_Material for the task:_
* * * * *

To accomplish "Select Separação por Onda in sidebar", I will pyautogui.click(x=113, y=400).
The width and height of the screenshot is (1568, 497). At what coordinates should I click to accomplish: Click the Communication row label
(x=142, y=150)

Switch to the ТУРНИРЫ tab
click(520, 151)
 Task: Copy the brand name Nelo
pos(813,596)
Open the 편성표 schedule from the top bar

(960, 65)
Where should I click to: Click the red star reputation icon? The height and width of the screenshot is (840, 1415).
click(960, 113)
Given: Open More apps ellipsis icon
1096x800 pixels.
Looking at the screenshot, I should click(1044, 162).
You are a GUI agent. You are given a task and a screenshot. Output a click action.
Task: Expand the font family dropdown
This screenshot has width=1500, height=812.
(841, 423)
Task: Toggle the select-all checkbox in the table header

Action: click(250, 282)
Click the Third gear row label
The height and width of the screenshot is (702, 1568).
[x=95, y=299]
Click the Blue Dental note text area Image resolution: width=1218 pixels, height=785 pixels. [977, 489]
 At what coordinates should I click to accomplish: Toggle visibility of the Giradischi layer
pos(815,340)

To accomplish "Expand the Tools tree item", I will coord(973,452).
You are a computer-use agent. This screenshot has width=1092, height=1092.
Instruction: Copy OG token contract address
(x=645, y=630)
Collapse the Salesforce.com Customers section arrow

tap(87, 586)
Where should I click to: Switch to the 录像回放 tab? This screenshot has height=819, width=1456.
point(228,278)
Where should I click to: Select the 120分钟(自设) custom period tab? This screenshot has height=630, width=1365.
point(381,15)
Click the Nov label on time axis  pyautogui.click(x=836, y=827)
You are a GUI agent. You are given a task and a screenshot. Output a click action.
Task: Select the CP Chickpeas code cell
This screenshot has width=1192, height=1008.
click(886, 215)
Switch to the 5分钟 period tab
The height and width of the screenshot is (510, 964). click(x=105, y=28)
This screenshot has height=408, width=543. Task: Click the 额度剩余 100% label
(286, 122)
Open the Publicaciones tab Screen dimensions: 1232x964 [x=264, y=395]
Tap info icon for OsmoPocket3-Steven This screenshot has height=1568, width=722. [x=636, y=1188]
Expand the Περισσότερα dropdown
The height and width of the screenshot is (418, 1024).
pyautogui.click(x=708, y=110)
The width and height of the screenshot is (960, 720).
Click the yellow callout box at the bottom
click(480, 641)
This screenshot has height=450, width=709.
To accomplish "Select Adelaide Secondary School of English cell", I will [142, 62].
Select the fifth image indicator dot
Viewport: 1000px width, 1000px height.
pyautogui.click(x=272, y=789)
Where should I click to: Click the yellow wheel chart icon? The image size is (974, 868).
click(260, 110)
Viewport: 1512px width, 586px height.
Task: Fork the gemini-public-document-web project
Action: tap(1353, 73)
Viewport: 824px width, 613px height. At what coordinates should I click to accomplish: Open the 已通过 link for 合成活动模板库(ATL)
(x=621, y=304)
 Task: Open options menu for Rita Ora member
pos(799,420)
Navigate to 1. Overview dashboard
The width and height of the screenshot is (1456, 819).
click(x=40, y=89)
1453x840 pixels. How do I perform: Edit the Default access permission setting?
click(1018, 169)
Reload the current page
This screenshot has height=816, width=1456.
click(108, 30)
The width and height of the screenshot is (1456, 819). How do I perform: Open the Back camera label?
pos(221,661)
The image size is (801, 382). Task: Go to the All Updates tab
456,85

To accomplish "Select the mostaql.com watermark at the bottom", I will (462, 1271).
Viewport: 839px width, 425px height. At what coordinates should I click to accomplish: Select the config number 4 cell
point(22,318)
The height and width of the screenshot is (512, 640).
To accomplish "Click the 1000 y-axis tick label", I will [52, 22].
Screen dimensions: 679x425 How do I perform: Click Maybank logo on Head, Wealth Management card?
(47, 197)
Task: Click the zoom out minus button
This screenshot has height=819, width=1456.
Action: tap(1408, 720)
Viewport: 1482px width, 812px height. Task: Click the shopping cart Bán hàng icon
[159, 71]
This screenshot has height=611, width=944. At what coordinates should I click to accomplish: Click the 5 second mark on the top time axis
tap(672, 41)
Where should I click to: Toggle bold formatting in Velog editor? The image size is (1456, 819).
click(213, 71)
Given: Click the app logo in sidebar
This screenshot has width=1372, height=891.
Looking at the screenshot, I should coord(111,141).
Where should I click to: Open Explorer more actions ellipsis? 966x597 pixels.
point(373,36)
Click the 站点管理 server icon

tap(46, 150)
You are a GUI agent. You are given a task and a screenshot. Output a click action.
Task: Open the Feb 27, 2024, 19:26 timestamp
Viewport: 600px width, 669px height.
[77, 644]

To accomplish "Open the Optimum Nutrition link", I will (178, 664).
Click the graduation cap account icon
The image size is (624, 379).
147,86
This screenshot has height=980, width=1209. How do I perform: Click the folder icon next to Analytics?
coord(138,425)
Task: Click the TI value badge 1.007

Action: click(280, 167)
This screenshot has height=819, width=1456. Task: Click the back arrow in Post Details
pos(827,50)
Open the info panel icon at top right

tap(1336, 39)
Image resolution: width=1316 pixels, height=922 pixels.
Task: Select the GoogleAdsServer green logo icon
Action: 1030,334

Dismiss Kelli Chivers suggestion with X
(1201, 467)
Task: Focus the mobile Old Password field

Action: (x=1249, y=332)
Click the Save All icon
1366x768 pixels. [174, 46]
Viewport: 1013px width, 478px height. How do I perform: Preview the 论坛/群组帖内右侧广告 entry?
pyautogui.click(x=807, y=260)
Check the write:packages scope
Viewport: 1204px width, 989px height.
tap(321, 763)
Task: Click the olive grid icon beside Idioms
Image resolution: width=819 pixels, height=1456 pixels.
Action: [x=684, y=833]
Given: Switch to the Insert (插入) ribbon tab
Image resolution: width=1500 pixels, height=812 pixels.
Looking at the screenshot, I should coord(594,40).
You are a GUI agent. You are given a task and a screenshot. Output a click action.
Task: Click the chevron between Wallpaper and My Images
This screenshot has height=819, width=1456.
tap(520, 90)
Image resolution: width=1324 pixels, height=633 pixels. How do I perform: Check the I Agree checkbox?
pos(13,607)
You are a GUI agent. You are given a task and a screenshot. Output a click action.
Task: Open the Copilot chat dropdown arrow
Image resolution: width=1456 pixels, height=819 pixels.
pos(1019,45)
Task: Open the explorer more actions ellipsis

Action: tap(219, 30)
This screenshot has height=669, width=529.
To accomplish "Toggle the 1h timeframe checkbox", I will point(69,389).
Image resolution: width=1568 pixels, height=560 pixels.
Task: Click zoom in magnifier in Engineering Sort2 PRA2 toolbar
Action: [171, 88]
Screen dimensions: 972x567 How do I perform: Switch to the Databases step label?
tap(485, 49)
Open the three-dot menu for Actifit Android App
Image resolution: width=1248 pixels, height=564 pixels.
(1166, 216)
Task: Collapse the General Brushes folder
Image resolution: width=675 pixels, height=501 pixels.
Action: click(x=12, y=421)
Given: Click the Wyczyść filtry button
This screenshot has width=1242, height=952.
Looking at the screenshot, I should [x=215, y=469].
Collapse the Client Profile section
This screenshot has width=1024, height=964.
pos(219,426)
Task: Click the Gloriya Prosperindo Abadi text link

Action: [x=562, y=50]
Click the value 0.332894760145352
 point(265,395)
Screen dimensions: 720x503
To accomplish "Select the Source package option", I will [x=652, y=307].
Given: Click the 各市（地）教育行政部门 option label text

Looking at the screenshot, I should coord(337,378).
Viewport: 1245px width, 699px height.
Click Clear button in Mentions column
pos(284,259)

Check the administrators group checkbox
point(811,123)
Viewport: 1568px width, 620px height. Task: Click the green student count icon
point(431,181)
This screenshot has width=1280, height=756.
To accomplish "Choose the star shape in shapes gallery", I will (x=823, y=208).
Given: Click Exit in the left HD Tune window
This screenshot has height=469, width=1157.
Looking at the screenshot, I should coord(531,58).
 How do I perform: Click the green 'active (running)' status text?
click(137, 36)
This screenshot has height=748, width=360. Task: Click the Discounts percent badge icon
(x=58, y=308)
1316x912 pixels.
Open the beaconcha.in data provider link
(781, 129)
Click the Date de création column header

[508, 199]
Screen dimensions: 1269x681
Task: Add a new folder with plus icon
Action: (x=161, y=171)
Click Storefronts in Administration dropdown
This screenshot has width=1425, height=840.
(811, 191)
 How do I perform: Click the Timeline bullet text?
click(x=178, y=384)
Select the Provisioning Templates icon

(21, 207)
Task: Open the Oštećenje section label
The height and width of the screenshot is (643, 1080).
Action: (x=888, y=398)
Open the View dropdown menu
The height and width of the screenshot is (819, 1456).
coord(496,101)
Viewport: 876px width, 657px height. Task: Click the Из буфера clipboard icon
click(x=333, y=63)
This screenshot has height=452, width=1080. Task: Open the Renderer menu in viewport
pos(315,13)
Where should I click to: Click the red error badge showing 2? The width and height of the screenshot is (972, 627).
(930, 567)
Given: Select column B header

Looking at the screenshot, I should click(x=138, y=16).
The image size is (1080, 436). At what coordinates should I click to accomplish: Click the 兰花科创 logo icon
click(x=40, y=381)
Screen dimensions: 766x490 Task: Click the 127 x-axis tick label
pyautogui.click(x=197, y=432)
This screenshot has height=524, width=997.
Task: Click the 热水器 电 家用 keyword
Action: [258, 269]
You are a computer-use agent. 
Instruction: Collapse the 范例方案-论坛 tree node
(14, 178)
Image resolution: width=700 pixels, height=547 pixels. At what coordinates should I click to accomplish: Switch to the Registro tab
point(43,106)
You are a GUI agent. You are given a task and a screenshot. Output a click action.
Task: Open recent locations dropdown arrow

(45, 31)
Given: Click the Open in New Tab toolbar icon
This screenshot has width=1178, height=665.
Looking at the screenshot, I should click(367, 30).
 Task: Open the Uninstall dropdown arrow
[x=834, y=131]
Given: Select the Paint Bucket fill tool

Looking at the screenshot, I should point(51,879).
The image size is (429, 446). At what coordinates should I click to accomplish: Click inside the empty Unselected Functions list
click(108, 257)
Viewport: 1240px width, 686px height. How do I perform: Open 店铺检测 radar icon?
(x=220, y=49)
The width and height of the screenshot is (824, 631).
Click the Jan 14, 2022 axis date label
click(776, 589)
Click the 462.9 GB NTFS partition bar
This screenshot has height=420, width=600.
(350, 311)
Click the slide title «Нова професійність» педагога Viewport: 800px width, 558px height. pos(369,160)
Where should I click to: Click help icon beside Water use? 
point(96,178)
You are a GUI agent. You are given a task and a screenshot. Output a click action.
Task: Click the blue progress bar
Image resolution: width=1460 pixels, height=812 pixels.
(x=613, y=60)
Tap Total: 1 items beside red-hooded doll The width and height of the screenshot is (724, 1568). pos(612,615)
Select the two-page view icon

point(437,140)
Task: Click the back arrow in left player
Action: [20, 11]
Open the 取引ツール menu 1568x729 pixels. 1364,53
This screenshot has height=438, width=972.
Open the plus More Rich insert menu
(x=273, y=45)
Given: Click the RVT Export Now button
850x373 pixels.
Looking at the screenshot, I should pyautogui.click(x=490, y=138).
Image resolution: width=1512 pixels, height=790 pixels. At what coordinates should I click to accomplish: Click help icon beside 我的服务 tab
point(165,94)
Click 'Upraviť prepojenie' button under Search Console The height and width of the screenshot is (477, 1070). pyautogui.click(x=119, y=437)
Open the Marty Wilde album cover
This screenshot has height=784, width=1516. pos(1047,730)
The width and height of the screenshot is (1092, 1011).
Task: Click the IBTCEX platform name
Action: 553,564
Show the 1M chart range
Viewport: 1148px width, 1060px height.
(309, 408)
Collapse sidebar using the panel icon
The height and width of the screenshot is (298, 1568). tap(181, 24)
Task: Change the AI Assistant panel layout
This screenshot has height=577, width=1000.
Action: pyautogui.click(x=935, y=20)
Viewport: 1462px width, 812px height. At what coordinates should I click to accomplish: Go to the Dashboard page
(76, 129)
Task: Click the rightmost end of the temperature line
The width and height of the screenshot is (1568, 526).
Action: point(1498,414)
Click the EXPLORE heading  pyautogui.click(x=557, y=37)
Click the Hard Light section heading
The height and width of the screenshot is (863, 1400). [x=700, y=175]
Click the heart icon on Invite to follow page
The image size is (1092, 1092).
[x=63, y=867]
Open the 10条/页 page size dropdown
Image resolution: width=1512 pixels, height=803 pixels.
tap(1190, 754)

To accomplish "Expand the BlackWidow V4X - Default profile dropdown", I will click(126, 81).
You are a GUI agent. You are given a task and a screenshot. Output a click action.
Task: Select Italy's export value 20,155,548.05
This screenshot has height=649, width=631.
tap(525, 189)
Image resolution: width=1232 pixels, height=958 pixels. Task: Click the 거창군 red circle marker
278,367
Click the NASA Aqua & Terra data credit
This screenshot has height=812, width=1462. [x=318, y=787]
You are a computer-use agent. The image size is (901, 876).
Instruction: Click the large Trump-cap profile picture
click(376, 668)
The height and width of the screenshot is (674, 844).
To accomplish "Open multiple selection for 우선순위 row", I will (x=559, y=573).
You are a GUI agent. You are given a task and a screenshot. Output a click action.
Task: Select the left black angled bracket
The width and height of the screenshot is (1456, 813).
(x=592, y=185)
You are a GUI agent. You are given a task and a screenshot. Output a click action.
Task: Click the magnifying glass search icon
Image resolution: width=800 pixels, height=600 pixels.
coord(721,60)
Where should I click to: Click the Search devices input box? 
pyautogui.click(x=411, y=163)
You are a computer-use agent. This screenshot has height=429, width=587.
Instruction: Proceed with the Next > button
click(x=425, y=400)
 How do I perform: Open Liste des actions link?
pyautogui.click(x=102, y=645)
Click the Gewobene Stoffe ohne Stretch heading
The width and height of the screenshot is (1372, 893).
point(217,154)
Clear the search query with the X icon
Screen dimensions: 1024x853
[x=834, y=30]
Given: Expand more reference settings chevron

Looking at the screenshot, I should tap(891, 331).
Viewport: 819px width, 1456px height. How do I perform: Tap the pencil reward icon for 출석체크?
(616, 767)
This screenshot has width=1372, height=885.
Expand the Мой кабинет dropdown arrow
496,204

* * * * *

_Required work:_ Reproduce, without any change, the entries that open with the line containing "At what coordinates should I click to accomplish: Toggle" and close with the line containing "tap(87, 586)", both lines included.

_Task result:_
 At what coordinates should I click to accomplish: Toggle visibility of the Giradischi layer
pos(815,340)

To accomplish "Expand the Tools tree item", I will coord(973,452).
You are a computer-use agent. This screenshot has width=1092, height=1092.
Instruction: Copy OG token contract address
(x=645, y=630)
Collapse the Salesforce.com Customers section arrow

tap(87, 586)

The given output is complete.